Weak-To-Strong Generalization (W2SG)
Humans alone will not be able to evaluate superhuman AI systems on complex tasks. Our ability to directly steer superintelligence is thus limited to weak supervision.
The solution is to take an indirect approach and safely transfer some aspects of alignment to an external process/system. The two main directions leveraging this idea are 1) automated AI alignment with techniques s.a. scalable oversight to assist human evaluators and 2) provable AI safety which relies on on mathematical proofs, algorithmic guarantees or laws of physics to develop “AI with quantitative safety guarantees”.
Even when we consider AI assistance, advanced systems might be capable of behaviors that cannot be covered by the distribution available in the supervised setting. Consequently, alignment solutions whose safety guarantees rely on behavioral evaluation will be insufficient. We must develop provable safety guarantees for OoD and adversarial scenarios.
Weak-to-strong generalization (W2SG) is one potential approach to solving this problem. The goal is to leverage the principles of DL generalization to elicit the capabilities of strong models in order to extrapolate true human intent from incomplete and imperfect supervision. It has its roots in the provable AI safety approach but could benefit a lot from the integration with automated AI alignment techniques.

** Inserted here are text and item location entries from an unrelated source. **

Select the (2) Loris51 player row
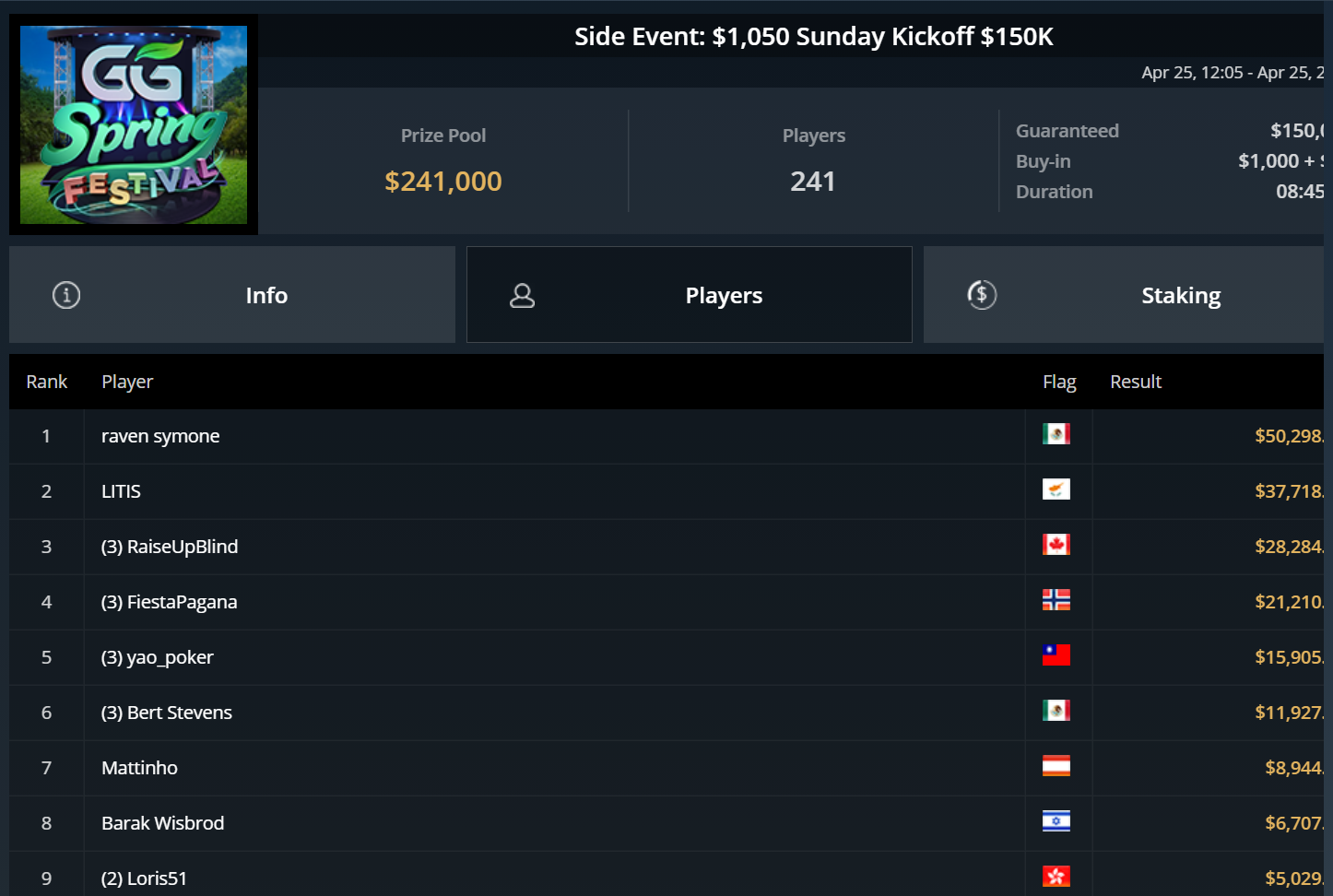Screen dimensions: 1333x896 [x=145, y=878]
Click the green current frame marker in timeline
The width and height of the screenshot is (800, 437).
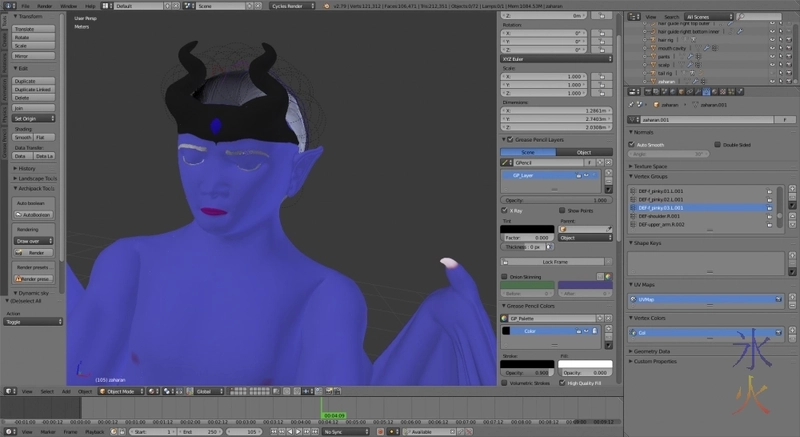[x=333, y=415]
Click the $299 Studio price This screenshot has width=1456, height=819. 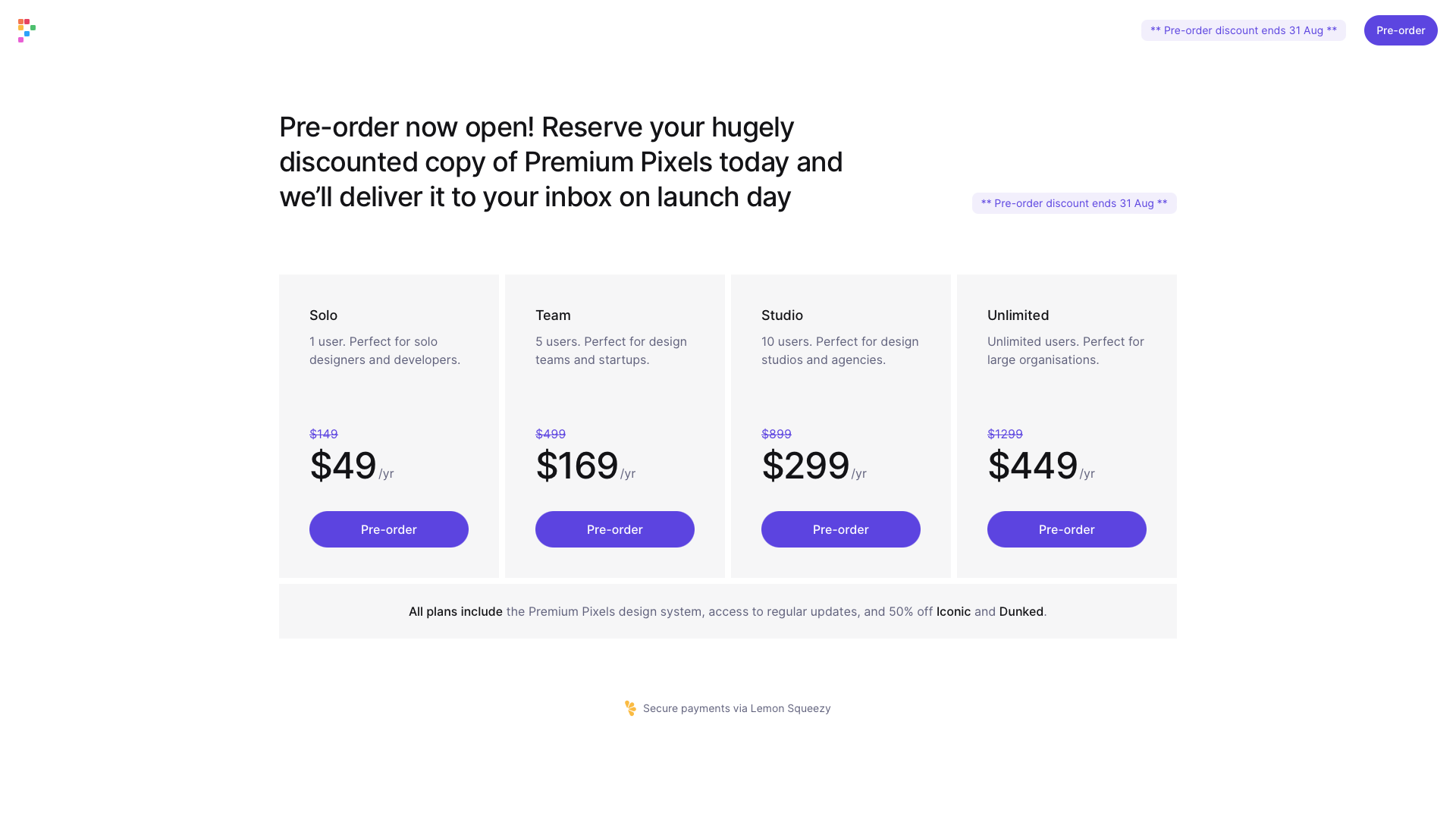click(805, 466)
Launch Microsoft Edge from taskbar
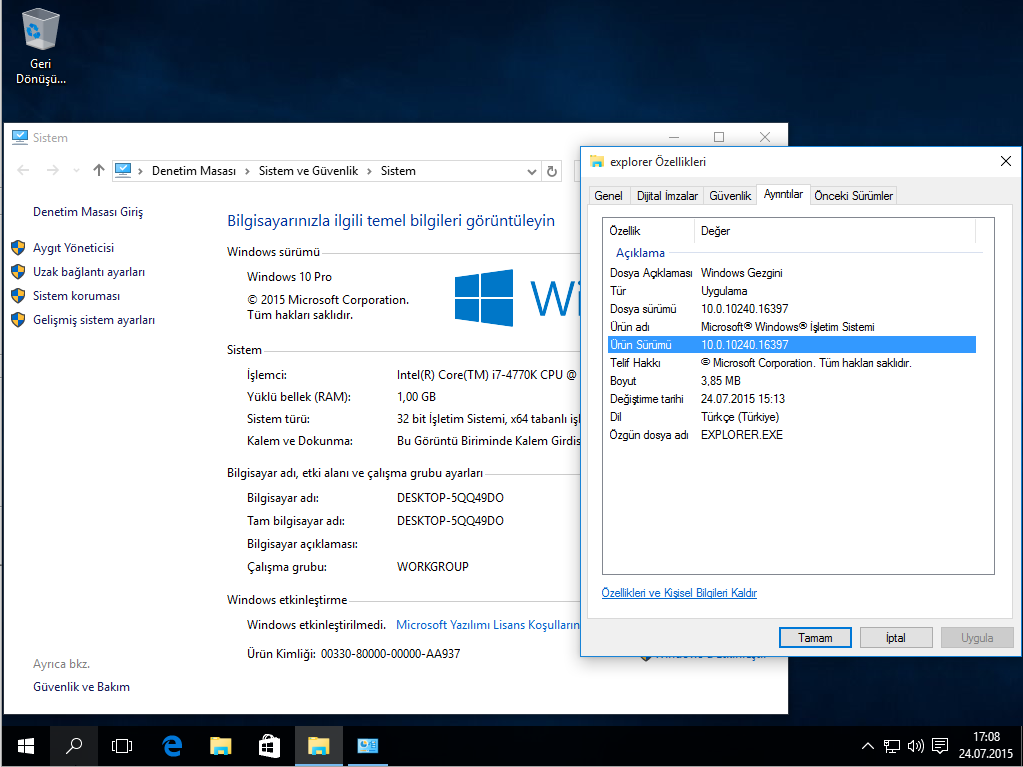This screenshot has width=1023, height=767. point(172,745)
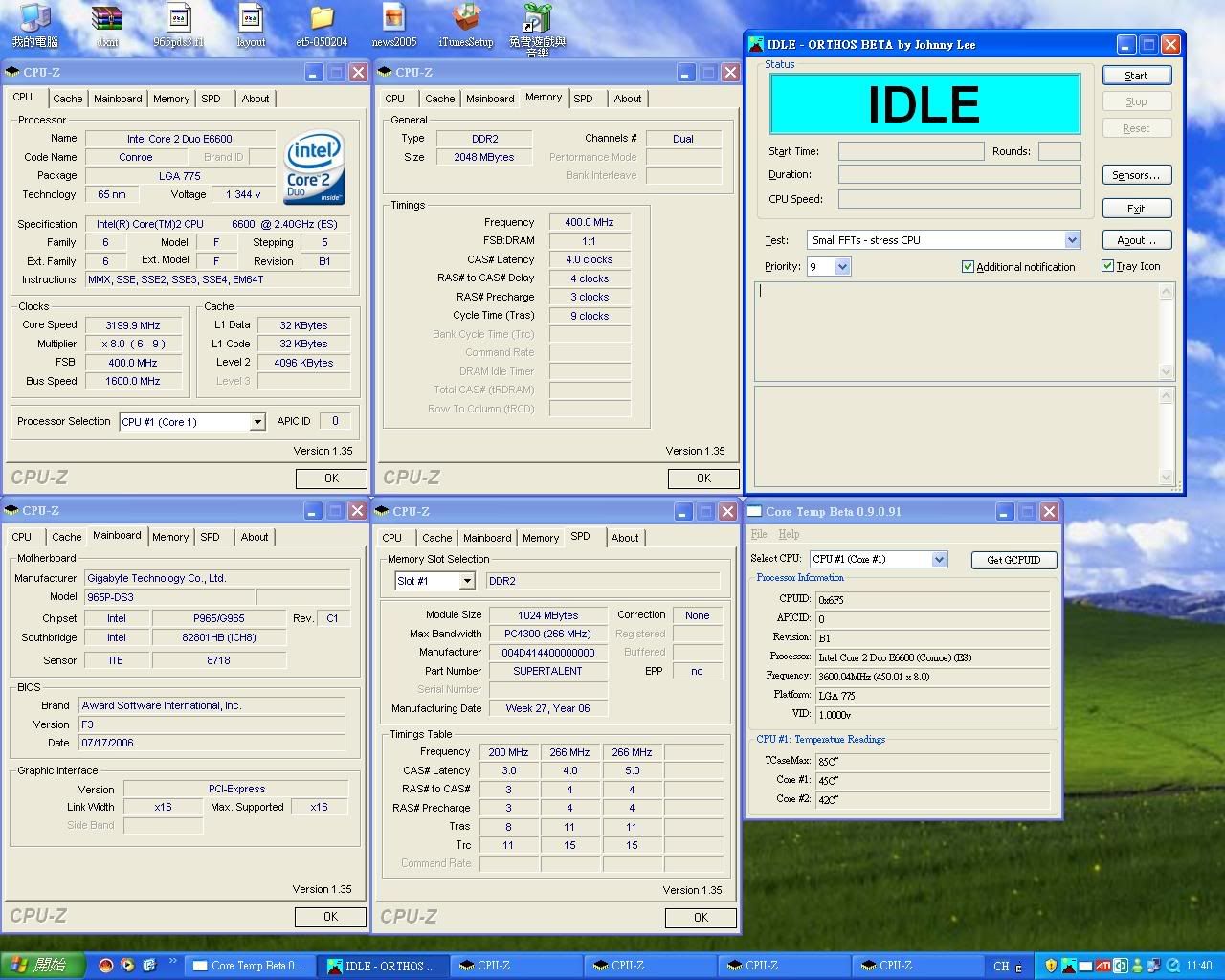Click the Sensors... button in ORTHOS
This screenshot has width=1225, height=980.
1136,175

With this sequence, I want to explore W2SG from a holistic and principled perspective. In doing so, I aim to produce the following deliverables[1]:
Epistemic strategy: High-level research strategy for studying W2SG and DL generalization more broadly.
Generalization desiderata: Formal specification for the generalization strength, types and requirements we want from our AI systems; focus on alignment-relevant capabilities/properties.
Theoretical framework: Mathematics for W2SG, covering predictive models of generalization behavior and formal guarantees for meeting desiderata.
Empirical framework: Analogous setups and evaluation protocols for the weak-to-strong learning scenario. Identify and fix disanalogies between the setup introduced in the W2SG paper and the real-world weak supervision challenge.
Codebase: Necessary implementation for what could be considered a viable W2SG solution. Include test suite, visualizations and APIs for downstream use.
Ultimately, project success should be judged based on wether or not the end results could be integrated within a useful automated alignment researcher (AAR). The project scope is is audacious; it is more meant to suggest what the ultimate W2SG research agenda could look like rather than what I could possibly deliver myself. Nevertheless curious to see how much progress can be made in the following months; eager to collaborate, integrate feedback, and update my views.
- ^
I am aware that progress on these (and W2SG more broadly) has a high chance of advancing AI capabilities. Will do my best to focus on alignment and seek expert opinion when conflicted.